Extracted information below:

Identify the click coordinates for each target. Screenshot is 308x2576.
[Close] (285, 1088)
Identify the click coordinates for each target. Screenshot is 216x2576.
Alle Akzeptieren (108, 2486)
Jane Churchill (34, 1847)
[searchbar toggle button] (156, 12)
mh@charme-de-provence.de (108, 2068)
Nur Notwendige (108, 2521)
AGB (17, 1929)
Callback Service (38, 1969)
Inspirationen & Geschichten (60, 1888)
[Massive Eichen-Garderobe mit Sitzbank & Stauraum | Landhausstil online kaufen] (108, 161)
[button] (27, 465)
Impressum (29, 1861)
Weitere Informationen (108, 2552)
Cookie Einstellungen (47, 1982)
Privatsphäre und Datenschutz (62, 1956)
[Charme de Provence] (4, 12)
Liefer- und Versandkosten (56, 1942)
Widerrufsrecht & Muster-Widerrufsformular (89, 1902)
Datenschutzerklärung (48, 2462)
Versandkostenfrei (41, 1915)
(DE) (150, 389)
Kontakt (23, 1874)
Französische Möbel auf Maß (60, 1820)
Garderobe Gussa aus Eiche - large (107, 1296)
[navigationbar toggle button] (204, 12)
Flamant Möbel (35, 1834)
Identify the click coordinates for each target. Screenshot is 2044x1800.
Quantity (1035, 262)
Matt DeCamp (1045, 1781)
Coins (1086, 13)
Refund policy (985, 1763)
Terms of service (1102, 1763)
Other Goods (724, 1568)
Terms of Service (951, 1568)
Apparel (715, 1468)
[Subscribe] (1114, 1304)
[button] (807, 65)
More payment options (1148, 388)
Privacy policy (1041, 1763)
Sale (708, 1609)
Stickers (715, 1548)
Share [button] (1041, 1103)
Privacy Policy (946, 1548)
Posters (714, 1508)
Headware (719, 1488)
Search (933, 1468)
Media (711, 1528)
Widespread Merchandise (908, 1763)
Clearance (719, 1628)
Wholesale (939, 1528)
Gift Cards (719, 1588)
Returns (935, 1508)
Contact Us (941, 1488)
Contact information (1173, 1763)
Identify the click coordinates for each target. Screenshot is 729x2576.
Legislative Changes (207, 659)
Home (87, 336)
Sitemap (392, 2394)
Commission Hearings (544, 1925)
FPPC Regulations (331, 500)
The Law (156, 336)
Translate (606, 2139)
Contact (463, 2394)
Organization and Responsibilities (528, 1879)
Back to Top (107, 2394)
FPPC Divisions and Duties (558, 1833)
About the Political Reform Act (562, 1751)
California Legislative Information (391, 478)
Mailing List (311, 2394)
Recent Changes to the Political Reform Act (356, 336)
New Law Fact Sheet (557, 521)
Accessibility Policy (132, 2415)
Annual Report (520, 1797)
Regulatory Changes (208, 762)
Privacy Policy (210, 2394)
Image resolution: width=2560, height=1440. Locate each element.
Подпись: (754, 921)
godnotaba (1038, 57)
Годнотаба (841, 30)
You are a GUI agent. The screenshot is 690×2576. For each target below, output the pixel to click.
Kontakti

End of Extracted information.

**Work request:** Write each line above out exactly.

**Task response:**
Identify the click coordinates for each target. Screenshot is 308x2576.
[Close] (285, 1088)
Identify the click coordinates for each target. Screenshot is 216x2576.
Alle Akzeptieren (108, 2486)
Jane Churchill (34, 1847)
[searchbar toggle button] (156, 12)
mh@charme-de-provence.de (108, 2068)
Nur Notwendige (108, 2521)
AGB (17, 1929)
Callback Service (38, 1969)
Inspirationen & Geschichten (60, 1888)
[Massive Eichen-Garderobe mit Sitzbank & Stauraum | Landhausstil online kaufen] (108, 161)
[button] (27, 465)
Impressum (29, 1861)
Weitere Informationen (108, 2552)
Cookie Einstellungen (47, 1982)
Privatsphäre und Datenschutz (62, 1956)
[Charme de Provence] (4, 12)
Liefer- und Versandkosten (56, 1942)
Widerrufsrecht & Muster-Widerrufsformular (89, 1902)
Datenschutzerklärung (48, 2462)
Versandkostenfrei (41, 1915)
(DE) (150, 389)
Kontakt (23, 1874)
Französische Möbel auf Maß (60, 1820)
Garderobe Gussa aus Eiche - large (107, 1296)
[navigationbar toggle button] (204, 12)
Flamant Möbel (35, 1834)
Identify the click coordinates for each target. Screenshot is 2044x1800.
Quantity (1035, 262)
Matt DeCamp (1045, 1781)
Coins (1086, 13)
Refund policy (985, 1763)
Terms of service (1102, 1763)
Other Goods (724, 1568)
Terms of Service (951, 1568)
Apparel (715, 1468)
[Subscribe] (1114, 1304)
[button] (807, 65)
More payment options (1148, 388)
Privacy policy (1041, 1763)
Sale (708, 1609)
Stickers (715, 1548)
Share [button] (1041, 1103)
Privacy Policy (946, 1548)
Posters (714, 1508)
Headware (719, 1488)
Search (933, 1468)
Media (711, 1528)
Widespread Merchandise (908, 1763)
Clearance (719, 1628)
Wholesale (939, 1528)
Gift Cards (719, 1588)
Returns (935, 1508)
Contact Us (941, 1488)
Contact information (1173, 1763)
Identify the click coordinates for each target. Screenshot is 729x2576.
Legislative Changes (207, 659)
Home (87, 336)
Sitemap (392, 2394)
Commission Hearings (544, 1925)
FPPC Regulations (331, 500)
The Law (156, 336)
Translate (606, 2139)
Contact (463, 2394)
Organization and Responsibilities (528, 1879)
Back to Top (107, 2394)
FPPC Divisions and Duties (558, 1833)
About the Political Reform Act (562, 1751)
California Legislative Information (391, 478)
Mailing List (311, 2394)
Recent Changes to the Political Reform Act (356, 336)
New Law Fact Sheet (557, 521)
Accessibility Policy (132, 2415)
Annual Report (520, 1797)
Regulatory Changes (208, 762)
Privacy Policy (210, 2394)
Image resolution: width=2560, height=1440. Locate each element.
Подпись: (754, 921)
godnotaba (1038, 57)
Годнотаба (841, 30)
You are a GUI agent. The screenshot is 690×2576. For each target below, output the pixel to click.
Kontakti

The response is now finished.